Титушко, растроганный добротой Кадушкина, чистосердечно вздохнул:
— По нонешним временам, Федот Федотыч, зря ты это взялся раздувать хозяйство. Вытряхнет тебя голытьба из собственных твоих портов. Лютость в народе пошла неслыханная.
— Ноне власти вытряхнуть не позволят, Титушко: было уж это в девятнадцатом. Было, да не будет боле. Я Советам дороже, чем Катерина или тот же Егор Сиротка. Егор этот третий год на своих покосах литовкой не махнул. По пашням евонным хвощ с осотом пошел. А нешто можно запускать землю. Сын мой Харитошка опять же в Красной Армии.
— Вот говоришь ты, Федот Федотыч, так вроде бы и ладно. А пораздумать — большой урон тебя ждет. Выявка зажиточных уставляется.
— Не пугай-ка: не в кабак людей сзываю. На дело хочу натакать. Хоть то же сено, я его сам жевать не стану, и хлеб мне одному не приись. Все эти Канунниковы, Катерины да и ты туда же — все придете к Федот Федотычу: дай за-ради Христа. И дам, куда деться. А даю без копейки, без процента. За так.
— Меня-то ты напрасно, Федот Федотыч. Я человек вольный — по зернышку и птичка сыта.
— Этт так, Титушко. Конечно, нищему, сказать, пожар не страшен: выгорела одна деревня, ушел в другую. А ежели кажинну деревню заплодят нищие беспортошники. Ась? Вот то-то же. И тебе бы не грех по травке с литовочкой погулять. Советская власть будет выметать, так обоих нас выметет. Ты ей тоже не особо угоден. Я жаден, верно. А ты ленив. Власть, какая она ни будь, а я ей поближе тебя пригожусь. Закон власти Советской каждого бедного да голого до богатого сулится поднять, а не наоборот, чтобы все голью взялось. Сказано как? Кто был ничем, тот станет всем. Понял? Не меня станут опускать до твоего вот этого босого проживания, а тебя со мной выравнивать. Грехи мои тяжкие, Егора Сиротку до меня поднять. Нет, Титушко, не поднять.

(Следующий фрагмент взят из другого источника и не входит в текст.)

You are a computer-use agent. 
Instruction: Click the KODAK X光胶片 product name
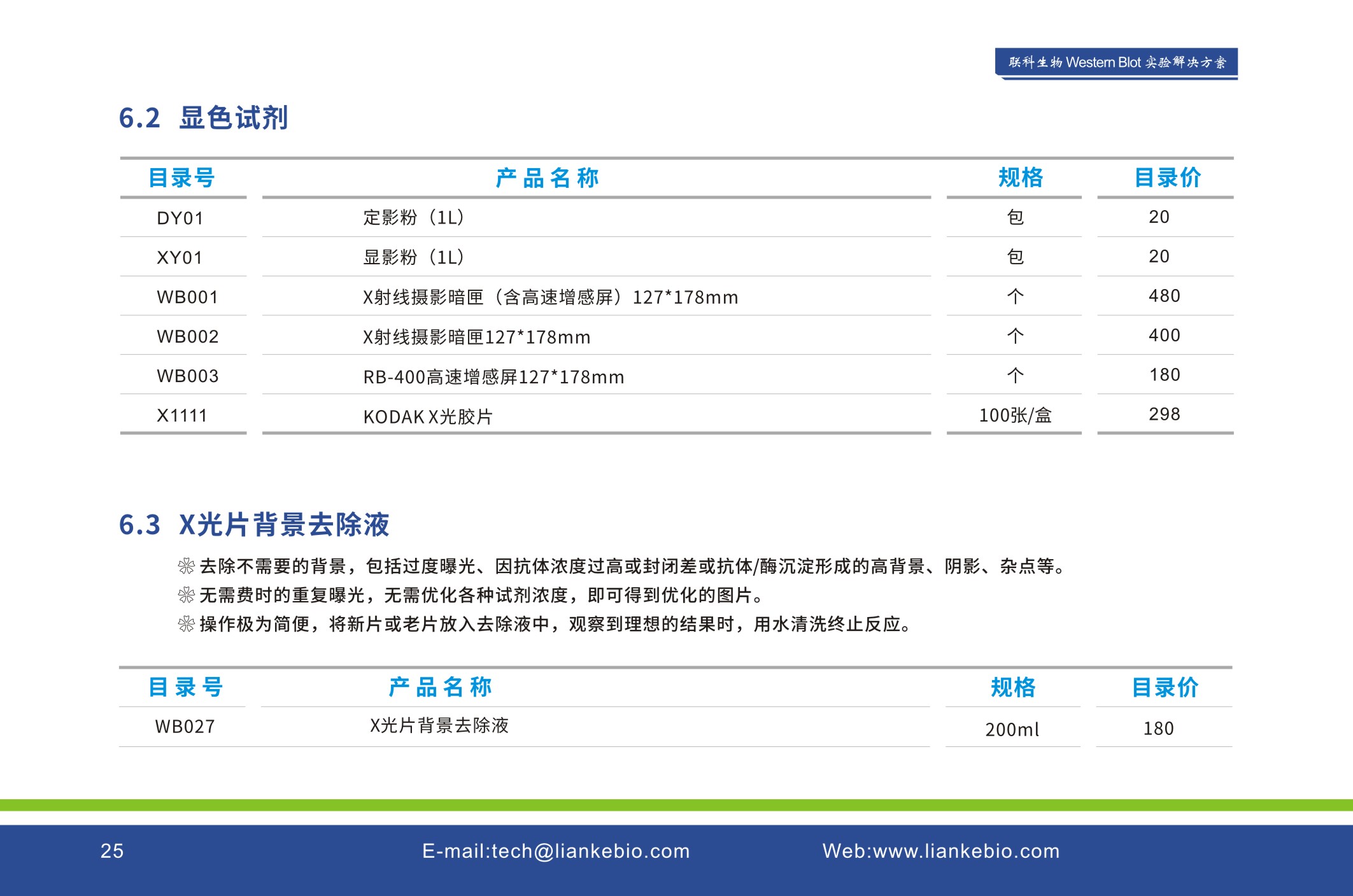pyautogui.click(x=428, y=417)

— Выравняют, я думаю. Вот только сам не всхочет разве.
— Егор-то? Да, он, Титушко, ничего не хочет — хочет его брюхо. И тебя взять. Вот станешь лопать мой провиант и хошь не хошь, а будешь у моего дела.

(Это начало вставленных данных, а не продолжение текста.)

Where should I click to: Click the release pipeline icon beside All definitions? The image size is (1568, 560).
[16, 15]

— Да я, может, не возьму еще. Вот уж и провиант.
— Не дури давай. По пустякам ведь говорим. Я сейчас поеду, а ты подговаривай на мой покос. Погодка-то, погодка, Титушко: сенцо на литовке сохнет. — Кадушкин чуть не всхлипнул: — Дня упустить нельзя.
— Тьфу-тьфу, — плевался и крестился Титушко, перекладывая в котомке съестное изобилие и сердито вспоминая Кадушкина. Но, увидев окорочные обрезки, хмыкнул и умиротворенно подумал: «Взял харчи, ешь да молчи. Вишь, как распорядился. А все от бога: и сила, и ум, и власть». Повесив котомку на скобку дверей, Титушко пошел собирать растопку.